The English term "radical" is based on an analogy between the structure of characters and inflection of words in European languages.
Radicals are also sometimes called "classifiers", but this name is more commonly applied to grammatical classifiers (measure words).
In the earliest Chinese dictionaries, such as the Erya (3rd century BC), characters were grouped together in broad semantic categories.
Because the vast majority of characters are phono-semantic compounds, combining a semantic component with a phonetic component, each semantic component tended to recur within a particular section of the dictionary.
In the 2nd century AD, the Han dynasty scholar Xu Shen organized his etymological dictionary Shuowen Jiezi by selecting 540 recurring graphic elements he called bù (部 , "categories").

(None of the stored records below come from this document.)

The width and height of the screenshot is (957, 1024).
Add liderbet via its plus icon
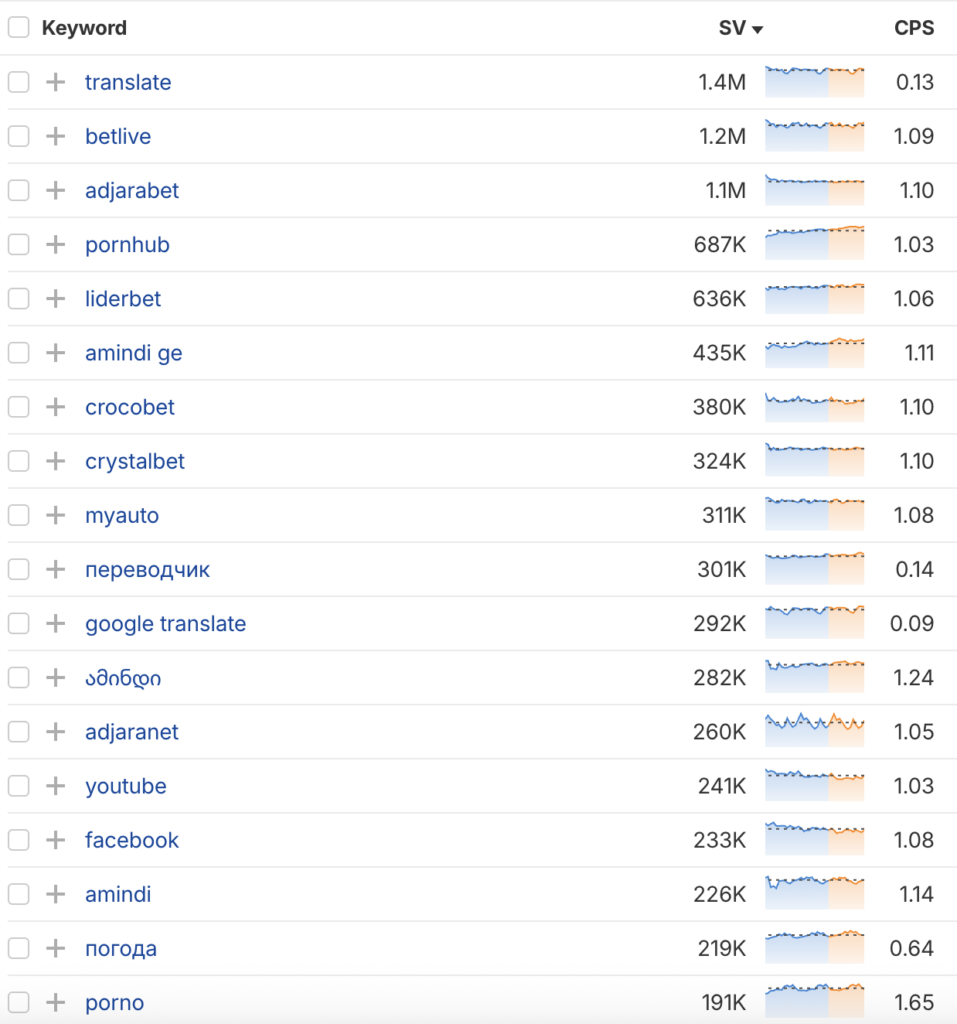tap(56, 298)
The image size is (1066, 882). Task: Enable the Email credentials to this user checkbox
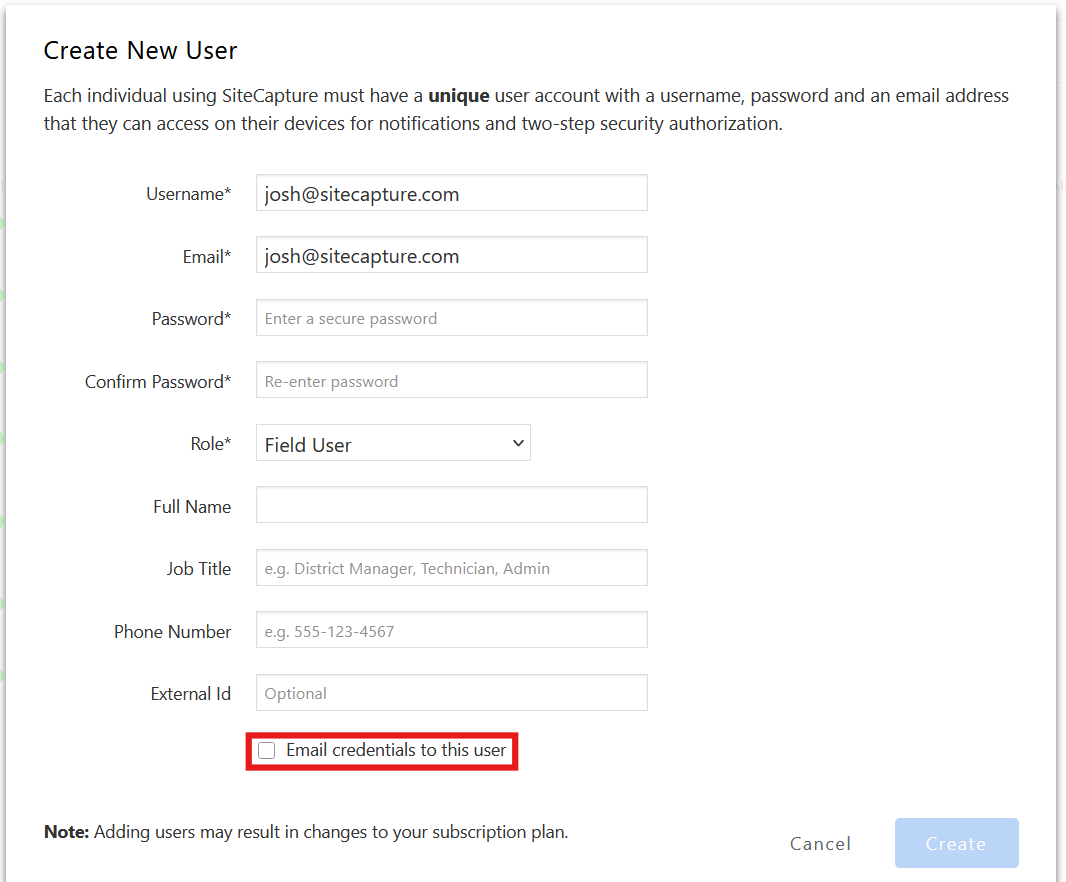coord(267,751)
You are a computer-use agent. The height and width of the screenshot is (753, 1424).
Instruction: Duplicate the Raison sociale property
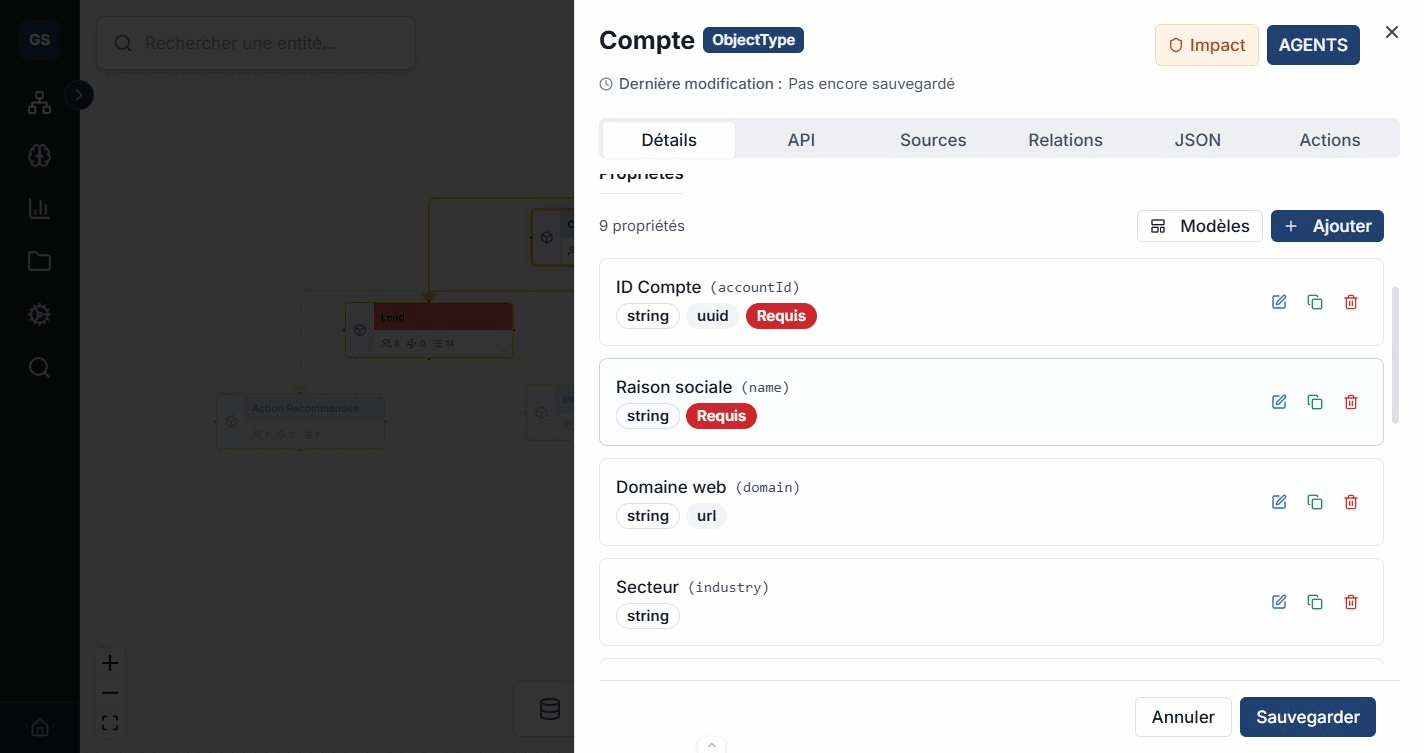(1315, 402)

Most were common semantic components, but they also included shared graphic elements such as a dot or horizontal stroke. Some were even artificially extracted groups of strokes, termed "glyphs" by Serruys (1984, p.657), which never had an independent existence other than being listed in Shuowen. Each character was listed under only one element, which is then referred to as the radical for that character. For example, characters containing 女 nǚ "female" or 木 mù "tree, wood" are often grouped together in the sections for those radicals.